Gauguin’s drawing “The Tahitian and the Evil Spirit” (ca. 1900). Museum The work has long been in doubt by some experts. Shortly after the Getty Museum bought “The Head”, Fabrice Furmanoir, a collector of 19th century Tahitian photographs, discovered an image of the sculpture made by Jules Agostini and signed “Idole Marquisienne” (“Marquis Idol”). The researcher suggested that the work was performed by an artist who lived in the Marquesas Islands, which later became part of French Polynesia.

In Agostini’s photo album “Head with horns” is located next to the portrait of George Lagarde, the ethnographer who may have owned the sculpture. Both photos date back to 1894.

Photos of the sculpture in Noah Noah magazine, where Gauguin collected memories of his trip to Tahiti. Source: Architectural Digest.

There are also white spots in Provenance Head. Wildenstein & Company bought it from a private Swiss collector in 1993, and four years later presented it at the Fondation Maeght. This work was first attributed to Gauguin by Daniel Wildenstein, author of a catalogue-resonance dedicated to the years 1873 – 1888. The next volume, covering the years 1888 – 1903, is due out at the end of 2020, but the sculpture is not included there. Artnet News was informed about this by the Wildenstein Plattner Institute. So far, the Gauguin committee at this institution has not received the “Head with horns” for research and expertise.

This is not the first time that Wildenstein is at the center of public scandals. A French family engaged in art trade was accused in France of tax evasion, concealing missing or stolen works, and even in relations with the Nazis during World War II. All these claims are denied by the art dealer dynasty.
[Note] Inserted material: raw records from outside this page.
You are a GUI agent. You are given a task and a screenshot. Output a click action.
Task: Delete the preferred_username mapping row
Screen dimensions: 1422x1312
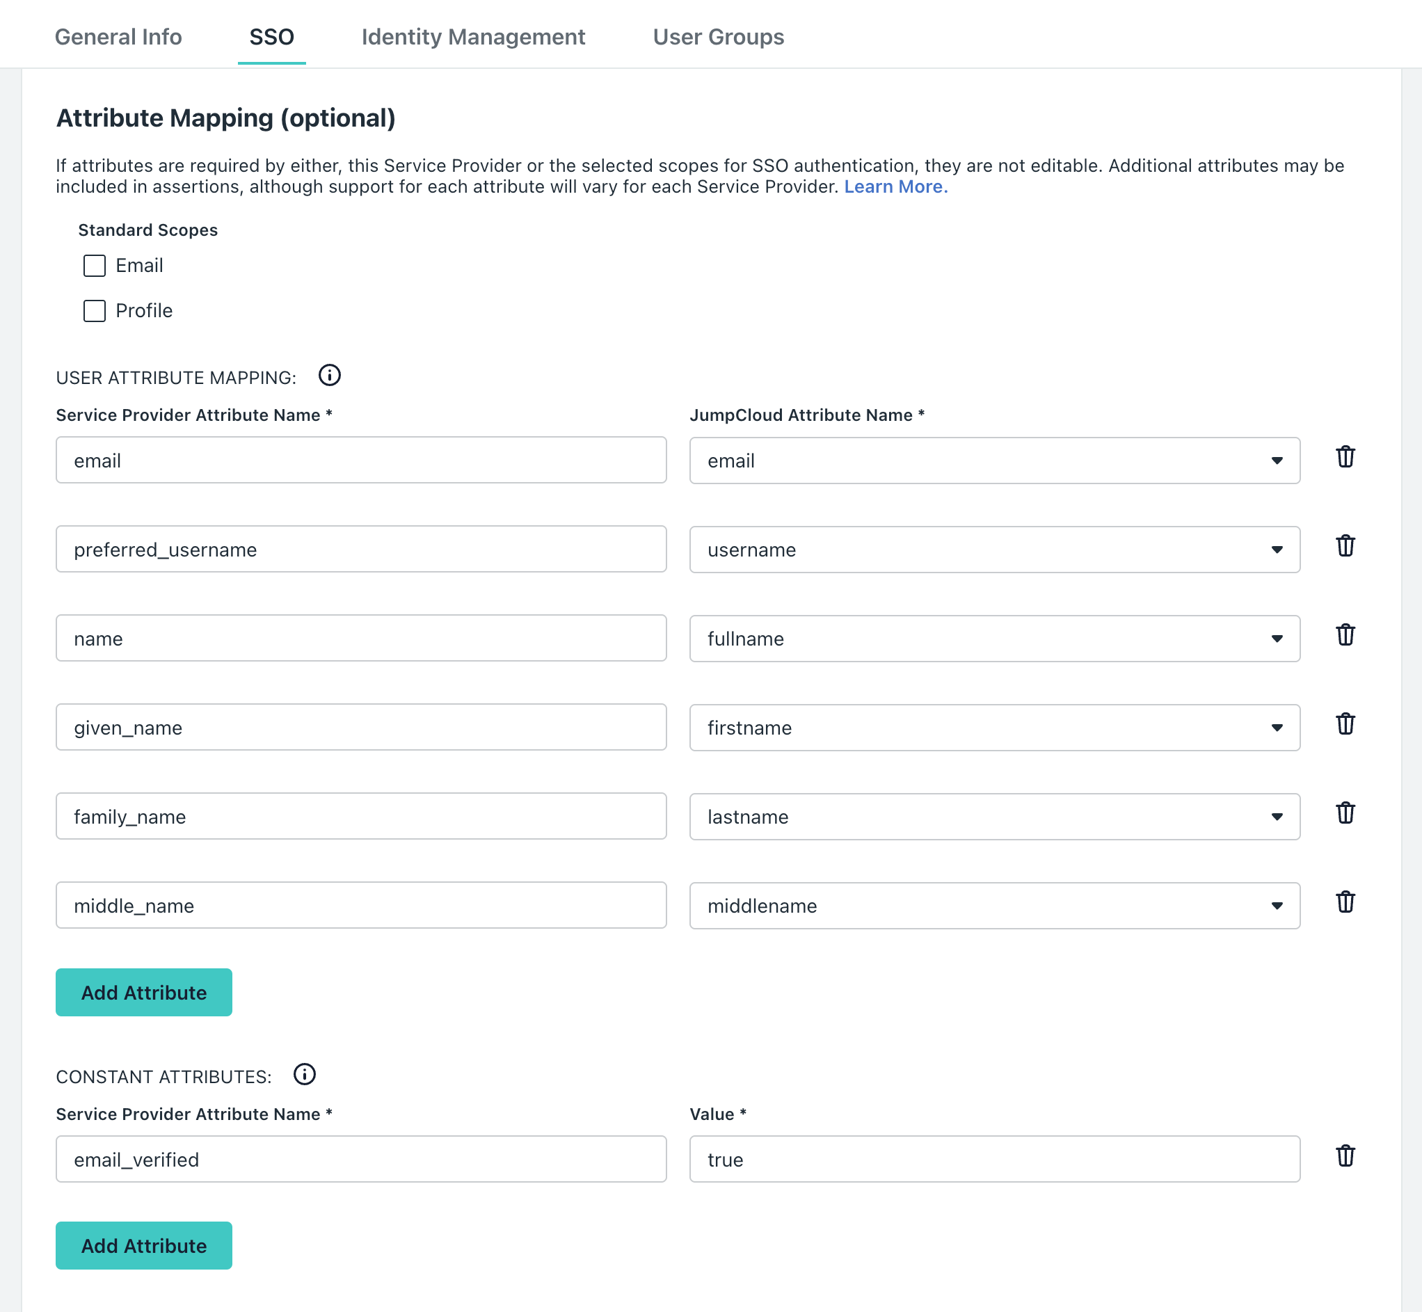[x=1345, y=547]

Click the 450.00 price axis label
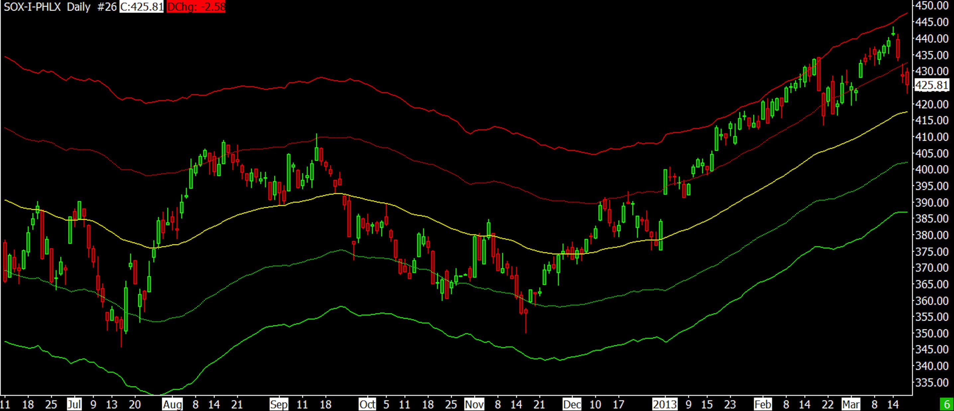click(x=931, y=6)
Paul Gauguin, Tahitian and Evil Spirit. Source: Heritage Images / Hulton Fine Art Collection
Now the “Head and Horns” of sandalwood and its sycamore pedestal are being studied by specialists from the Getty Museum, who want to know more about the origin of the sculpture. Some Polynesian art historians say that the devil’s horns point to Christian and European rather than local iconography. And Fabrice Furmanoir put forward the theory that the work was carved by a tourist from Europe.